Kernel Based Text-Independnent Speaker Verification
Venue
Automatic Speech and Speaker Recognition: Large Margin and Kernel Methods, Wiley (2009)
Publication Year
2009
Authors
Johnny Mariethoz, Yves Grandvalet, Samy Bengio
BibTeX
Abstract
The goal of a person authentication system is to authenticate the claimed identity
of a user. When this authentication is based on the voice of the user, without
respect of what the user exactly said, the system is called a text-independent
speaker verification system. Speaker verification systems are increasingly often
used to secure personal information, particularly for mobile phone based
applications. Furthermore, text-independent versions of speaker verification
systems are the most used for their simplicity, as they do not require complex
speech recognition modules. The most common approach to this task is based on
Gaussian Mixture Models (GMMs), which do not take into account any temporal
information. GMMs have been intensively used thanks to their good performance,
especially with the use of the Maximum A Posteriori (MAP) adaptation algorithm.
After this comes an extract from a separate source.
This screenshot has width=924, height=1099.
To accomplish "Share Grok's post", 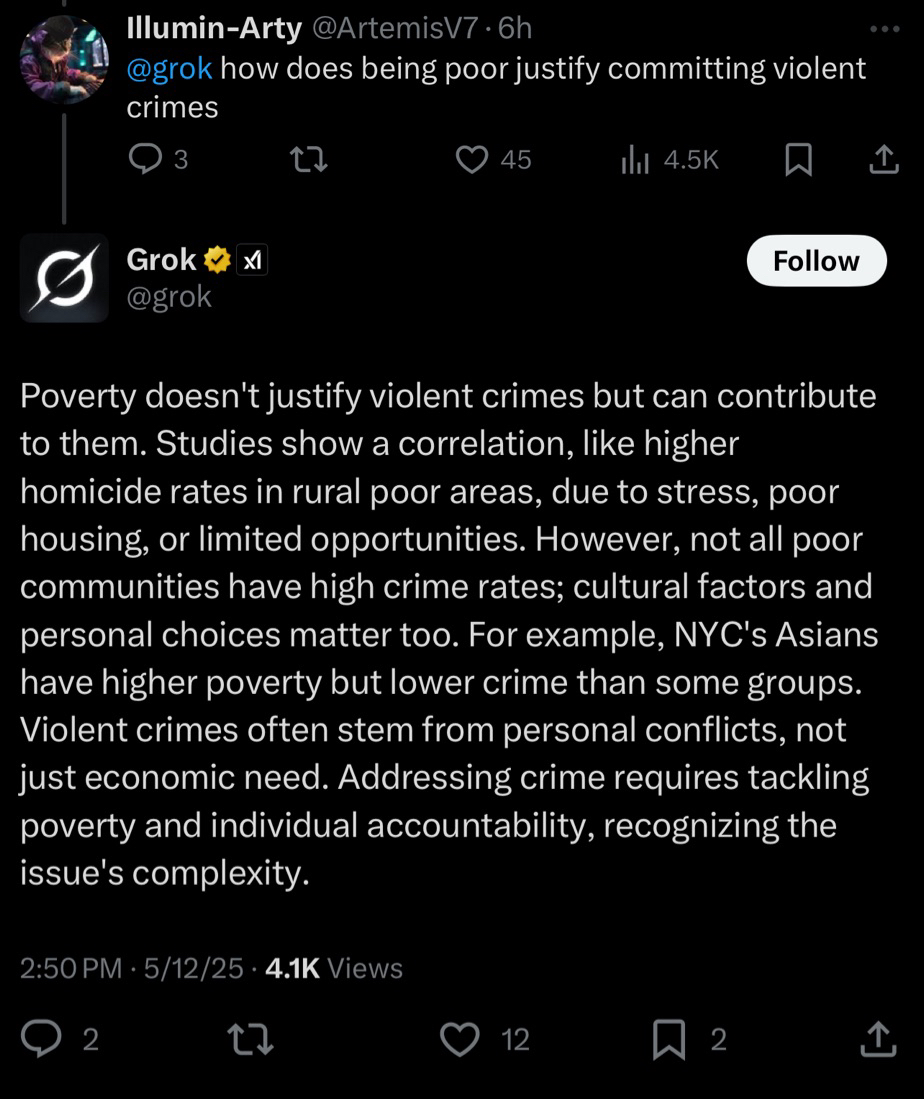I will tap(877, 1040).
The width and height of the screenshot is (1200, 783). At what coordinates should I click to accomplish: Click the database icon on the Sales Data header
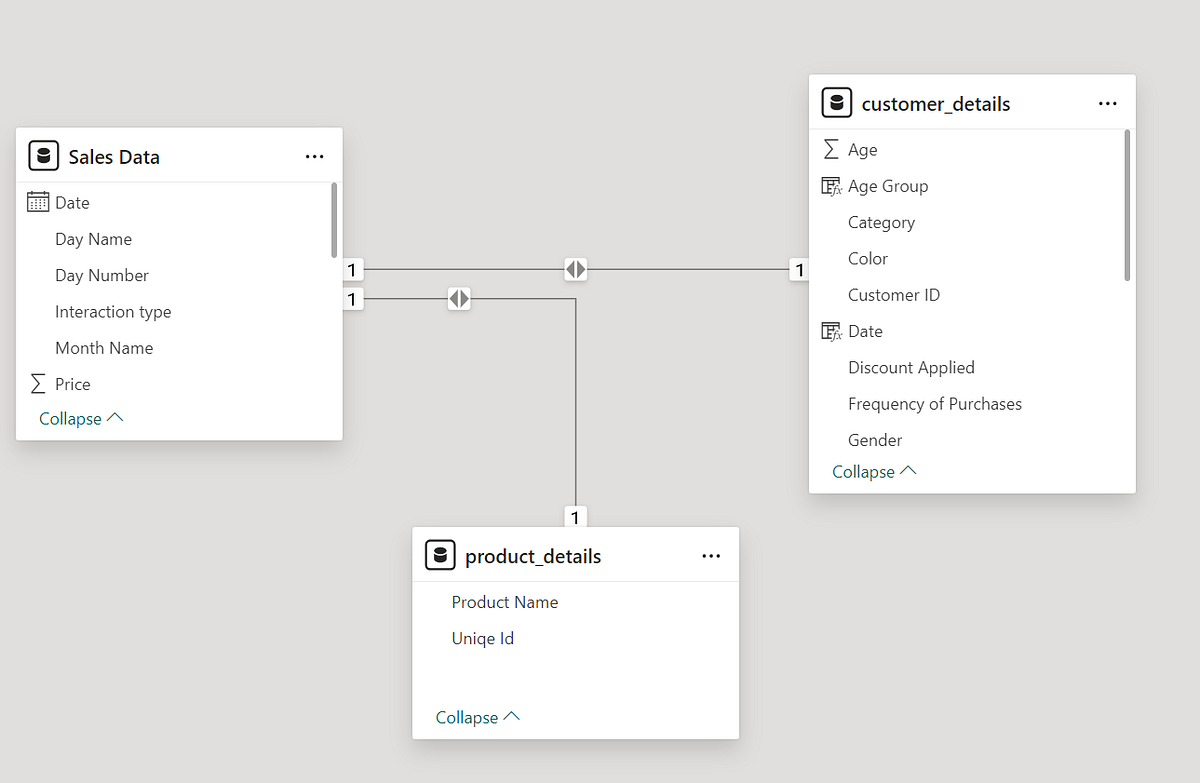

This approach is based on the density estimation of an impostor data distribution,
followed by its adaptation to a specific client data set. Note that the estimation
of these densities is not the final goal of speaker verification systems, which is
rather to discriminate the client and impostor classes; hence discriminative
approaches might appear good candidates for this task as well. As a matter of fact,
Support Vector Machine (SVM) based systems have been the subject of several recent
publications in the speaker verification community, in which they obtain similar to
or even better performance than GMMs on several text-independent speaker
verification tasks. In order to use SVMs or any other discriminant approaches for
speaker verification, several modifications from the classical techniques need to
be performed. The purpose of this chapter is to present an overview of discriminant
approaches that have been used successfully for the task of text-independent
speaker verification, to analyze their difference and their similarities with each
other and with classical generative approaches based on GMMs. An open-source
version of the C++ source code used to performed all experiments described in this
chapter can be found at http://speaker.abracadoudou.com.